A leadership commitment to improving antibiotic use, which includes facilitating effective communication between staff and the fostering of a workplace culture that promotes antibiotic stewardship.
Establishing accountability for individuals involved in antibiotic prescription and management.
Ensuring access to individuals with antibiotic expertise (e.g. pharmacists).
Reviewing and changing policies and procedures to improve antibiotic stewardship.
Tracking and reporting antibiotic use and outcomes within the facility.
Ensuring all staff receive adequate education and training.
In accordance with the Therapeutic Guidelines, antibiotics should, depending on the client’s condition and clinical response, only be used for the shortest length of time possible (TG 2019).

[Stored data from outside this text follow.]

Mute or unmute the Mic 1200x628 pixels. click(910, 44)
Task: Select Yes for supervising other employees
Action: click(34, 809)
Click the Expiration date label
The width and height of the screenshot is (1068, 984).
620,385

One of the most important components of antibiotic stewardship is practising infection control procedures and consequently minimising the transmission of infections that require antibiotic treatment in the first place (AMR 2017).
Facilities should be practising standard precautions for infection prevention and control, including:
While antibiotics are necessary for treating certain infections, Australian aged care facilities are suffering from significant training gaps that lead to antibiotic overuse, and consequently, may expose their vulnerable clients to antibiotic-resistance infections.
In order to appropriately prescribe and manage antibiotics in aged care settings, it is essential to follow the best available guidelines, as well as your facility’s policies and procedures.